Work to be completed
From the first line of the entries down to the line with "Which BMW models", write out every line exactly; that last line counts, but pictures do not.

The data
--------------------------------

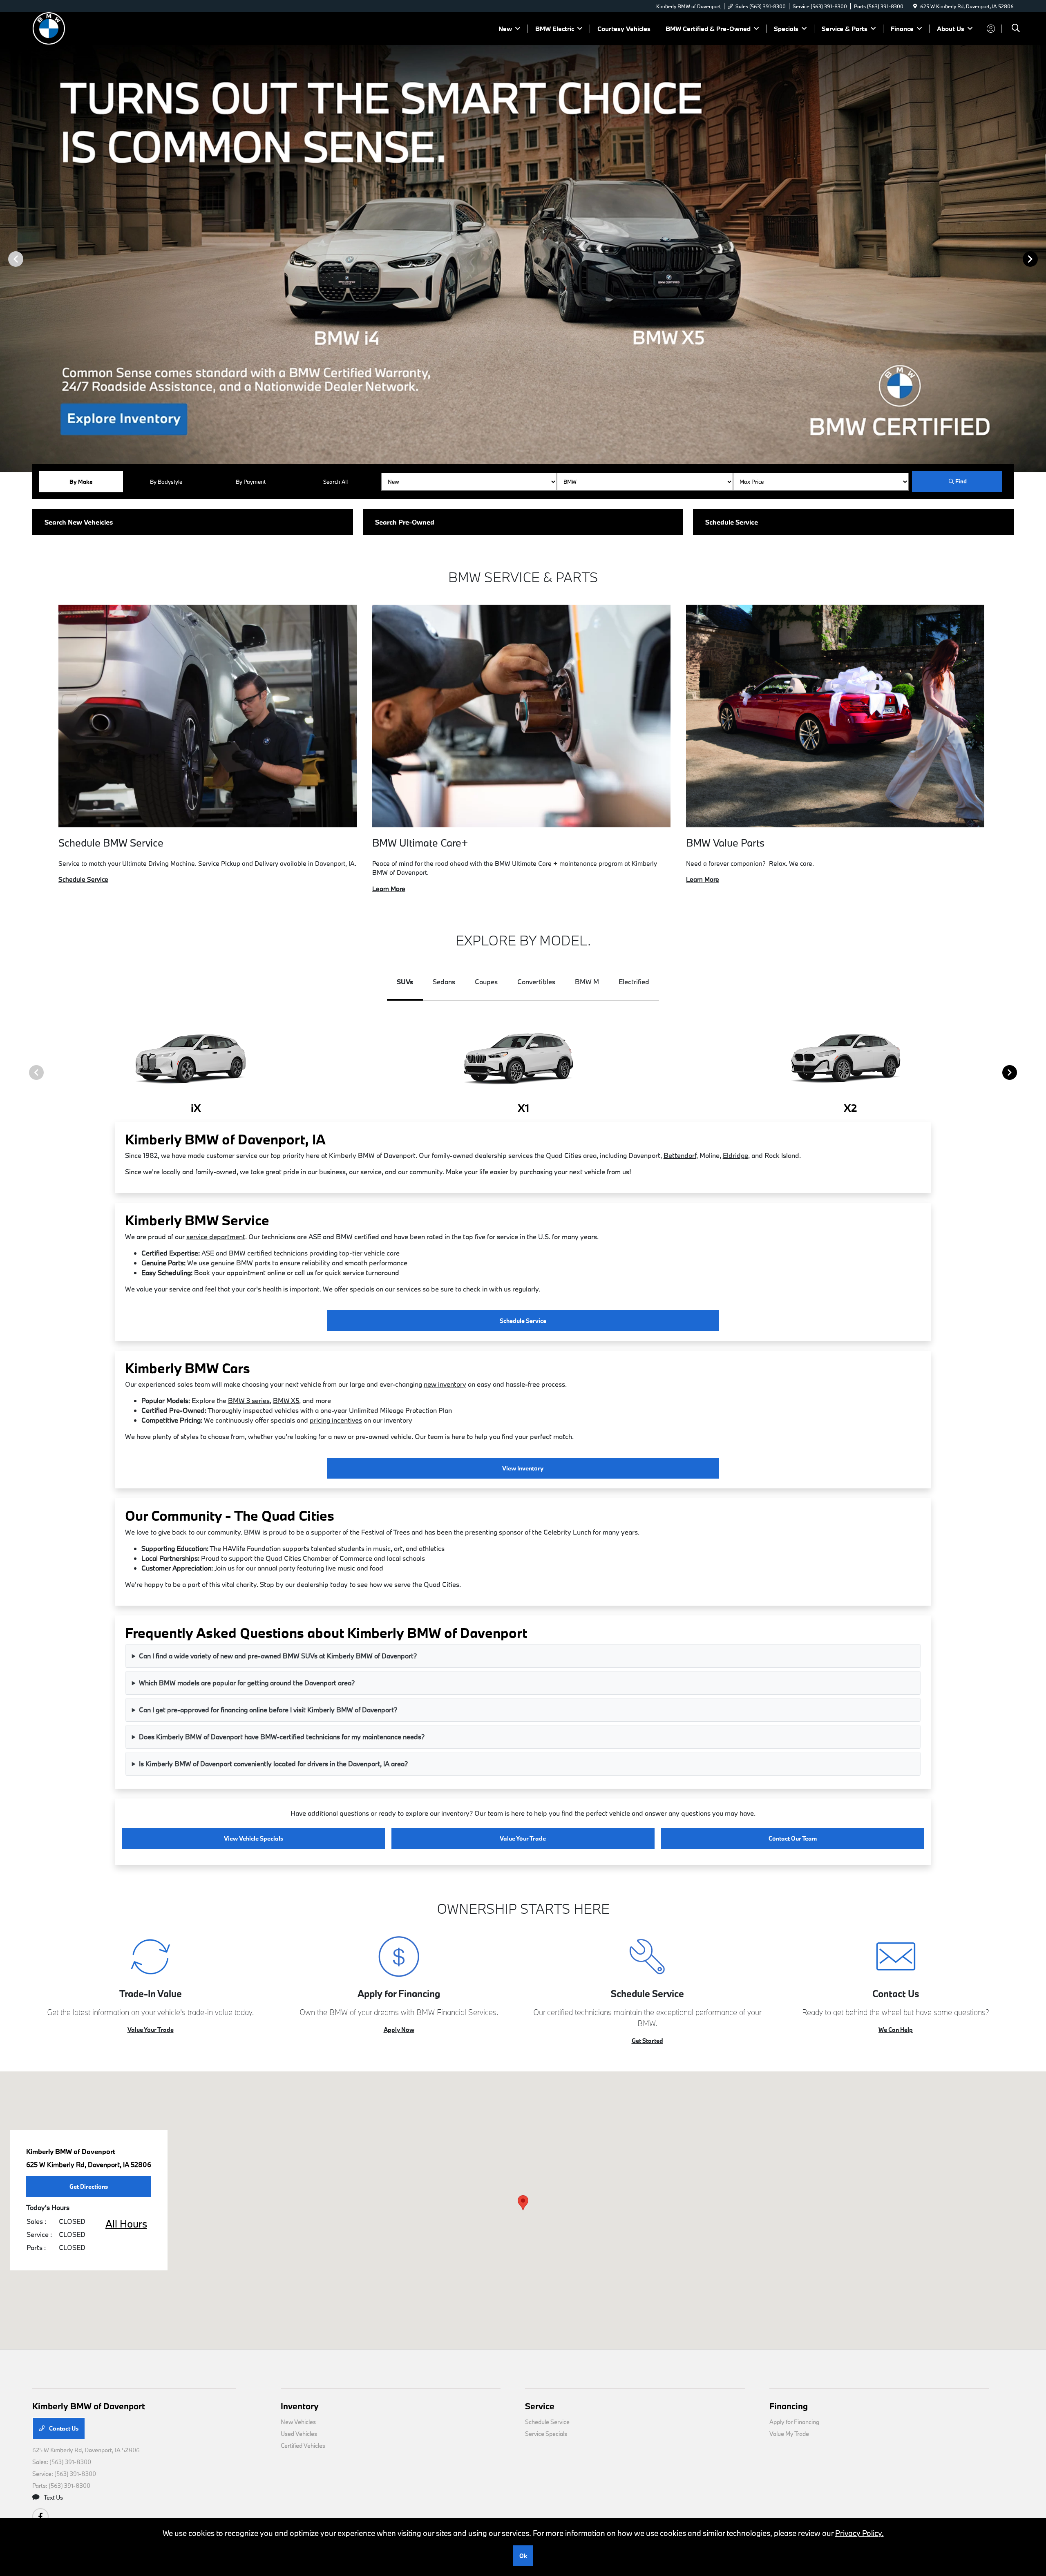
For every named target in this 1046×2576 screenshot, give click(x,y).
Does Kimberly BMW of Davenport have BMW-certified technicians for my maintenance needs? (282, 1736)
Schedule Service (83, 879)
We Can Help (895, 2029)
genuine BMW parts (240, 1262)
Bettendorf (680, 1155)
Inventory (300, 2406)
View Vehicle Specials (253, 1838)
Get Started (647, 2040)
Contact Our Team (793, 1838)
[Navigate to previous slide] (6, 258)
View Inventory (522, 1468)
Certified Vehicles (303, 2445)
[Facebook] (40, 2516)
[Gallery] (523, 258)
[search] (1016, 29)
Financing (788, 2406)
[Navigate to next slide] (1040, 258)
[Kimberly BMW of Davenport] (102, 27)
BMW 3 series (249, 1400)
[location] (915, 6)
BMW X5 (286, 1400)
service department (215, 1236)
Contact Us (63, 2428)
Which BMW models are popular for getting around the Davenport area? (247, 1682)
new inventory (445, 1384)
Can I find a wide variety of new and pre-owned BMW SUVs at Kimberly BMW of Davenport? (278, 1655)
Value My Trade (789, 2433)
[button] (523, 2202)
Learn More (388, 889)
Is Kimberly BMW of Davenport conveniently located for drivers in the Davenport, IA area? (273, 1763)
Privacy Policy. (859, 2533)
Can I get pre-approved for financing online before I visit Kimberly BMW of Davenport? (268, 1709)
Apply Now (399, 2029)
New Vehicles (298, 2422)
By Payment (251, 481)
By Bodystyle (166, 481)
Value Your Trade (523, 1838)
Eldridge (735, 1155)
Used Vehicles (299, 2433)
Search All (335, 481)
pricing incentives (336, 1420)
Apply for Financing (794, 2422)
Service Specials (546, 2433)
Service (539, 2406)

--------------------------------

Result
For every named target in this 1046×2576 screenshot, give click(x,y).
Does Kimberly BMW of Davenport have BMW-certified technicians for my maintenance needs? (282, 1736)
Schedule Service (83, 879)
We Can Help (895, 2029)
genuine BMW parts (240, 1262)
Bettendorf (680, 1155)
Inventory (300, 2406)
View Vehicle Specials (253, 1838)
Get Started (647, 2040)
Contact Our Team (793, 1838)
[Navigate to previous slide] (6, 258)
View Inventory (522, 1468)
Certified Vehicles (303, 2445)
[Facebook] (40, 2516)
[Gallery] (523, 258)
[search] (1016, 29)
Financing (788, 2406)
[Navigate to next slide] (1040, 258)
[Kimberly BMW of Davenport] (102, 27)
BMW 3 series (249, 1400)
[location] (915, 6)
BMW X5 (286, 1400)
service department (215, 1236)
Contact Us (63, 2428)
Which BMW models are popular for getting around the Davenport area? (247, 1682)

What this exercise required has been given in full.